Его окутывает мутной тревожной пеленой гробовая тишина, а внутри — напротив — сердце грохочет набатом, а интуиция взрывается головной болью и картинками с чёрным пламенем и ледяными цепями перед глазами. На грани предвидения того, что случится минуты спустя (Лучиано когда-то весьма чётко описал всё то, что происходило с ним, когда его Дар проявлял себя). Тело цепенеет от последствий, контролировать себя становится непосильной задачей, отчего внутри разрастается страх опоздать ещё раз.
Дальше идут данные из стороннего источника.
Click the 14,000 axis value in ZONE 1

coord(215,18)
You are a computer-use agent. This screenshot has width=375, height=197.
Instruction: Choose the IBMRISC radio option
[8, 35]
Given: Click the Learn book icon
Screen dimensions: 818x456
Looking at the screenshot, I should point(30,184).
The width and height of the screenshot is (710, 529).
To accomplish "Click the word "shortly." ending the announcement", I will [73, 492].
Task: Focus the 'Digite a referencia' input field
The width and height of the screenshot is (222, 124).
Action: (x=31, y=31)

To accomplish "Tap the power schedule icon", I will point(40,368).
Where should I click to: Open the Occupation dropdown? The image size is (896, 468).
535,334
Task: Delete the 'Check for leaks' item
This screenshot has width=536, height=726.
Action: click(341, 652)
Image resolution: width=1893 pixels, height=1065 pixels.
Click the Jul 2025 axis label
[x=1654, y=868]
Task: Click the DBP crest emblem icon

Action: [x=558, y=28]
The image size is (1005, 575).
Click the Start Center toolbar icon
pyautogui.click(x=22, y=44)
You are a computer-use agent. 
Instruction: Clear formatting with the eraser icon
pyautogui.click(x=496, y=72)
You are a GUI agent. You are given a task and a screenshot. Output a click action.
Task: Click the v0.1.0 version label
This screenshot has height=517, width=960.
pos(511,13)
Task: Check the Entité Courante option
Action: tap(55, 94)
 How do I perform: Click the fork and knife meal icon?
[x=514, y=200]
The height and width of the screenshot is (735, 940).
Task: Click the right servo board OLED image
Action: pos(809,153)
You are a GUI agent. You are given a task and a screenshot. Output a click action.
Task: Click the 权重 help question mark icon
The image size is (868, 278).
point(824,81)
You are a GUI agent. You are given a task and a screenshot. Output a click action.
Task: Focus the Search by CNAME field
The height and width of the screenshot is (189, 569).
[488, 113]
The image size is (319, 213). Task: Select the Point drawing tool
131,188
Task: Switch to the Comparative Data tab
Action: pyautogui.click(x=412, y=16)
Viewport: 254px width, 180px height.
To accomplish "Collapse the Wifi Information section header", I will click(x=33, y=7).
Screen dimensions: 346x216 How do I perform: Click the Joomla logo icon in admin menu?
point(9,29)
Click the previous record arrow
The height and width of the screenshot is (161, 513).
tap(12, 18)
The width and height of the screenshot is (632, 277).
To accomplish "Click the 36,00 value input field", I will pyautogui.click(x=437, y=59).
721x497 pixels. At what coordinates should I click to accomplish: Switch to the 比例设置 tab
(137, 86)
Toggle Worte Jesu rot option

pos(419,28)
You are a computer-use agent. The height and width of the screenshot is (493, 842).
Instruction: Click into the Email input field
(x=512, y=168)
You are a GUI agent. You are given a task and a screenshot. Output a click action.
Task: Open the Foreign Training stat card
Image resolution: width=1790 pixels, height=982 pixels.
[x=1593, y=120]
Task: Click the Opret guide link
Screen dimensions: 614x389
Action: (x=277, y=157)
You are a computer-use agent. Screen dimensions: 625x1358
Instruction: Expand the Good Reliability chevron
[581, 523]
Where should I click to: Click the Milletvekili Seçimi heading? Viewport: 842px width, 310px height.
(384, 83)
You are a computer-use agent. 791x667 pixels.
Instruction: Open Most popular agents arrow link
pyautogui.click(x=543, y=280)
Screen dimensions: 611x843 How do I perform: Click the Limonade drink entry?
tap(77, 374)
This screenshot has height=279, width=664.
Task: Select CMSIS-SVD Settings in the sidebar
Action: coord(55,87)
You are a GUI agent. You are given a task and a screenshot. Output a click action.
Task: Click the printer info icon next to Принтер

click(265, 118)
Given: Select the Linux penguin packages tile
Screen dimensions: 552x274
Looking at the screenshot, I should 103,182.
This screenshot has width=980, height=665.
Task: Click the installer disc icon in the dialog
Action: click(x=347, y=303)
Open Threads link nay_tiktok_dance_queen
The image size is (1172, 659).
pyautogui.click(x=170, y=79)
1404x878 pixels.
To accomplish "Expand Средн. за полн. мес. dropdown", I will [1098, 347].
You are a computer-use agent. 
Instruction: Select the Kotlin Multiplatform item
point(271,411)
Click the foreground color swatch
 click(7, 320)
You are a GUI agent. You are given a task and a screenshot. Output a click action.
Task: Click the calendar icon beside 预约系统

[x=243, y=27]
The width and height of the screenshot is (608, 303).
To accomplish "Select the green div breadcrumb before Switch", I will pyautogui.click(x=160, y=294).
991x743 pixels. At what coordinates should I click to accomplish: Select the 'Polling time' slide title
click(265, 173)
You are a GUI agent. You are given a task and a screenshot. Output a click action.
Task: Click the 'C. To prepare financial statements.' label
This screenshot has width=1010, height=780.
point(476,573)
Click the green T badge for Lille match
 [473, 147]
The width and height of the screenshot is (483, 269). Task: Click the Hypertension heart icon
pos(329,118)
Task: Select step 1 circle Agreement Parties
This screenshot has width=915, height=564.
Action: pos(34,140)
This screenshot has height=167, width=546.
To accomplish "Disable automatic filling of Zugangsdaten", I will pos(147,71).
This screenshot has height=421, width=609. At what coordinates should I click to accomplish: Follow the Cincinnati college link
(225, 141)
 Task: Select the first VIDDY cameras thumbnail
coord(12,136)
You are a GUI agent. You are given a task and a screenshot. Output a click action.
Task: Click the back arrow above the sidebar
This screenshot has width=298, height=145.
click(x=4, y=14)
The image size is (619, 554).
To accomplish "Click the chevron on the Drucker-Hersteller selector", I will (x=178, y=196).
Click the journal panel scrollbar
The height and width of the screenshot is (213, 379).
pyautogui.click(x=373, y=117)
Тсунаёши врывается в разгромленный зал на втором этаже в тот самый момент, когда Рокудо отлетает к стене (аккурат рядышком с торчащим из неё трезубцем) от удара кулака, охваченного пламенем. Шинджи дышит загнанным зверем и смотрит из-под тёмной чёлки так… Так… В его глазах горчично-медового цвета полыхает ненависть с отчаянием пополам.

Что же вы делаете?

Савада прослеживает, как Рокудо медленно съезжает по раскуроченной стене и захлёбывается в истеричном хохоте, как цепляется дрожащими пальцами за лицо, скрывает глаза, сквозь пальцы безумно глядя на своего противника. В смехе его отчаяние, выливающееся в горький неслышный плач. Его, этот плач, никто не слышит, лишь Тсуна, он сглатывает ком в горле и сжимает кулаки. Отчаяние брата выливается в желание защитить, отчаяние Мукуро — в страх. Так отчётливо Тсунаёши чувствует его смирение и предвкушение ужаса. По меловой коже Рокудо рассыпаны ссадины и наливающиеся кровью синяки, от виска к подбородку тянется бурая линия.

Выстрел. Это от выстрела?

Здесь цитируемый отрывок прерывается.